Poirot prit le combiné à contrecœur. Il ne voulait pas parler à Mrs Oliver. Il avait le sentiment qu’elle lui demanderait de faire quelque chose qu’il ne tenait pas à entreprendre.

— Mr Poirot ?

— C’est moi.

— Eh bien, où en êtes-vous ?

— Je suis assis dans mon fauteuil… Je réfléchis.

— C’est tout ?

— Suffisant pour l’heure.

— Mais vous devez retrouver cette fille ! Elle a probablement été enlevée !

— Probablement ! Je viens de recevoir une lettre de son père par laquelle il me prie d’aller lui rendre compte des progrès de mon enquête.

— Et quels sont ces progrès ?

— Pour le moment, aucun.

— Voyons ! Mr Poirot, vous devez absolument vous ressaisir !

— Vous aussi !

— Qu’entendez-vous par là ?

— Que vous cessiez de me presser ainsi !

— Pourquoi n’iriez-vous pas à cet endroit de Chelsea où je me suis fait assommer ?

— Vous tenez à ce qu’on m’assomme également ?

— Je ne vous comprends pas ! Je vous ai fourni une piste en dénichant cette fille dans le café…

— Je sais, je sais.

— Et cette femme qui s’est jetée par la fenêtre ?

— Elle était comme beaucoup d’autres femmes. D’abord, elles sont jeunes et jolies, mènent des intrigues galantes, ensuite elles sont moins jeunes et moins jolies mais conduisent encore plus d’intrigues galantes jusqu’au jour où, flétries, elles sont malheureuses, se mettent à boire, s’imaginent avoir un cancer ou autre maladie incurable, et le moment vient où, poussées par le désespoir et la solitude, elles se jettent par la fenêtre.

— Vous avez affirmé que sa mort devait être importante… qu’elle mettrait une lumière sur notre affaire ?

— Je le croyais.

— Vraiment… À court de commentaire, Mrs Oliver raccrocha.

Poirot se renversa contre son dossier, fit signe à George de retirer le pot de café et le téléphone et se mit en devoir de méditer sur ce qu’il savait et ne savait pas. Pour éclaircir ses idées, il s’exprima à haute voix, en se répétant les trois fameuses questions :

— Que sais-je ? Que puis-je espérer ? Que devrais-je faire ?

— Que sais-je ?

Il savait trop de choses ! Il écarta la question et passa à la suivante.

— Que puis-je espérer ?

Ma foi, il pouvait toujours espérer que ses cellules grises – tellement supérieures à celles de ses contemporains – apporteraient tôt ou tard, la réponse au problème qu’il ne comprenait pas très bien.

— Que devrais-je faire ?

Aucune hésitation là-dessus. Il devait rendre visite à Andrew Restarick qui était, de toute évidence, au désespoir à propos de sa fille et qui lui reprocherait certainement de ne pas lui avoir déjà rendu son enfant.

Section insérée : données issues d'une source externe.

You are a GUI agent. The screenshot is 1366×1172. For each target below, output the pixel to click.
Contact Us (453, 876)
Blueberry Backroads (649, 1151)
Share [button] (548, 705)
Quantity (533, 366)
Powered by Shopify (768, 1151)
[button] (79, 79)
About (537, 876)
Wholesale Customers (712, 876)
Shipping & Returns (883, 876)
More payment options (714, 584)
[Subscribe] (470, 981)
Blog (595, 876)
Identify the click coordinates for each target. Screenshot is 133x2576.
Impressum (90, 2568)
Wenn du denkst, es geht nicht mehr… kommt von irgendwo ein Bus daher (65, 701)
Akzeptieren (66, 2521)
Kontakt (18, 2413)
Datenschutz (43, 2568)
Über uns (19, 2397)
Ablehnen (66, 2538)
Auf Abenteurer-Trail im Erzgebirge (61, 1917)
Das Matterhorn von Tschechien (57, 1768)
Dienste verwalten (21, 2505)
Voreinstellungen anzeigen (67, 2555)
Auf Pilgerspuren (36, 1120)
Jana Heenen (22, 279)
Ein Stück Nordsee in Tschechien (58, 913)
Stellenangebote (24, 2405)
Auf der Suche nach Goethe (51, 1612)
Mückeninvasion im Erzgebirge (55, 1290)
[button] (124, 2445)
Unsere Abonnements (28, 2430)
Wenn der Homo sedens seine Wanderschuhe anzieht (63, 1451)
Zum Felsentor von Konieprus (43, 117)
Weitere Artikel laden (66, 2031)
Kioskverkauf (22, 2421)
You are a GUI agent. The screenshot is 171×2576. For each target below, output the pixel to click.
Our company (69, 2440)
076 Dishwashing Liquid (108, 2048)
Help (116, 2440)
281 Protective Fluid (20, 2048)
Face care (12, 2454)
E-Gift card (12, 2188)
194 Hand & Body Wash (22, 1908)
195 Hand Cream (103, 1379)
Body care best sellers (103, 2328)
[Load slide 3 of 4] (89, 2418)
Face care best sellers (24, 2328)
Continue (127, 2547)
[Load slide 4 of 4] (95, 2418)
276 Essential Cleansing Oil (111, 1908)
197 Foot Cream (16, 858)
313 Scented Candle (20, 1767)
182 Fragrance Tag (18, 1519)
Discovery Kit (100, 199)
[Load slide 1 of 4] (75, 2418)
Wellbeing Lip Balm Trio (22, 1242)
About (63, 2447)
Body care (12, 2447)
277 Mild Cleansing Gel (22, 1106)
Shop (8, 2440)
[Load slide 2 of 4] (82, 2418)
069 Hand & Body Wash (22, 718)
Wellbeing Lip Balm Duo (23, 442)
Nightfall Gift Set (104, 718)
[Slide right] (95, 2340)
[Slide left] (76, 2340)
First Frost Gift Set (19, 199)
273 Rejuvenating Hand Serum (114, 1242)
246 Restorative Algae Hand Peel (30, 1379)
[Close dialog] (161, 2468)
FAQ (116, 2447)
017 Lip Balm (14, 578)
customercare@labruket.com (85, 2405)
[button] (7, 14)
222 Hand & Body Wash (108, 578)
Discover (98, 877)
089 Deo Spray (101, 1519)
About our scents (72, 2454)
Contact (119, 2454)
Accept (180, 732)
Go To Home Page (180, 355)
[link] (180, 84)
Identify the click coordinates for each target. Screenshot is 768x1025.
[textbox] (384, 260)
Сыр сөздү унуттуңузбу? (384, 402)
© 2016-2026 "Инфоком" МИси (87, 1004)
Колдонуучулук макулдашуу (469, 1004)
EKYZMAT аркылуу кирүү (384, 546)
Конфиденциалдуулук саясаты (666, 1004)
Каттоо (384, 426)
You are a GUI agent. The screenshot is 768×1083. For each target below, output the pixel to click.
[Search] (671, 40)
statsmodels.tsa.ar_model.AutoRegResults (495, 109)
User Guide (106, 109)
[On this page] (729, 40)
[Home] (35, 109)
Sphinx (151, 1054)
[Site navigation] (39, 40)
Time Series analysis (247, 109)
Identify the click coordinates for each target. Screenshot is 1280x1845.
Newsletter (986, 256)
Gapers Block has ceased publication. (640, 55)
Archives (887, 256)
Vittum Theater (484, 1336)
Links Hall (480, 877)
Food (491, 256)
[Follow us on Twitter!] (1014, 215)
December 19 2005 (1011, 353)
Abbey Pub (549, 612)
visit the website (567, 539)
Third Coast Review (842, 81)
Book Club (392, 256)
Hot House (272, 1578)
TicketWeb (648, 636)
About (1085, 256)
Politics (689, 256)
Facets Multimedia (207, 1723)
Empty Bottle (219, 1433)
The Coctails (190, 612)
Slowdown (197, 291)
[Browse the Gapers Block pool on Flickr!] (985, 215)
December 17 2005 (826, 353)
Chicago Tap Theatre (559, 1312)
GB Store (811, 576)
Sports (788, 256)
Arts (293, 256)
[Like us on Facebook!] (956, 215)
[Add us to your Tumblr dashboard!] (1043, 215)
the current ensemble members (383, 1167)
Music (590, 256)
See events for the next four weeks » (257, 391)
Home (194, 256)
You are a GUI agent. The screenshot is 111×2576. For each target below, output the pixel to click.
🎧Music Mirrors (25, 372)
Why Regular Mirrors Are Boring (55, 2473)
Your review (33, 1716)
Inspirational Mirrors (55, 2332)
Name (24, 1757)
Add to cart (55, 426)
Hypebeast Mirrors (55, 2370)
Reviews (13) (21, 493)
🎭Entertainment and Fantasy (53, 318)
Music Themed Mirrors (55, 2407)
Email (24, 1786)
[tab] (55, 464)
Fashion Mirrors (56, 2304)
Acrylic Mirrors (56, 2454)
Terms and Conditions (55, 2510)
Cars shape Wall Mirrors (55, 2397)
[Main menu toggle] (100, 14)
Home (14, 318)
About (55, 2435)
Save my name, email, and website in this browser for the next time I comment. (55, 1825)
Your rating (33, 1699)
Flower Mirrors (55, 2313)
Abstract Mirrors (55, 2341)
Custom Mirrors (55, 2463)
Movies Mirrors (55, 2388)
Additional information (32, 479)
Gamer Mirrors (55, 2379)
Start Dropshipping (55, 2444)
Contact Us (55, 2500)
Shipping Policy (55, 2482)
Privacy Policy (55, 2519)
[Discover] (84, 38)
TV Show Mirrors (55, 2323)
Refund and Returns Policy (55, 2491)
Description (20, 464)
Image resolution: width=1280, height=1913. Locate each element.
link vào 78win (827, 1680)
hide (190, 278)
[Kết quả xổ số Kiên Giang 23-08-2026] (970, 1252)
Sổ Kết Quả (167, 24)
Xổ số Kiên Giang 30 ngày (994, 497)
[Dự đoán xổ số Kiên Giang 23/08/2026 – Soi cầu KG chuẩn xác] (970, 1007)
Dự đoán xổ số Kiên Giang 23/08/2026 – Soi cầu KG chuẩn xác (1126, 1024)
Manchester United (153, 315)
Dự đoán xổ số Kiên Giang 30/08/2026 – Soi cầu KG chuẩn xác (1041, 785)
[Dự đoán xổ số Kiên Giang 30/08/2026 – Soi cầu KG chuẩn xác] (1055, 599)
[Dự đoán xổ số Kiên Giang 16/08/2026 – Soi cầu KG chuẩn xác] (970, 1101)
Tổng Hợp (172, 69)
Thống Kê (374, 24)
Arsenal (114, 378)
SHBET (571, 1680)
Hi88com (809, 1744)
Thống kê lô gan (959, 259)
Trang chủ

Poirot comprenait cela et sympathisait avec l’homme d’affaires, mais il lui répugnait de se présenter sous un jour aussi peu favorable. Son seul recours était de composer au téléphone un certain numéro et de se renseigner sur la progression des événements.

Mais avant, il lui fallait revenir à la question qu’il avait momentanément écartée.

— Que sais-je ?

Il savait que la Wedderburn Gallery était suspecte. Jusqu’à présent elle avait réussi à demeurer du bon côté de la loi, n’hésitant pas, cependant, à escroquer quelques millionnaires ignorants en leur vendant des tableaux d’authenticité douteuse.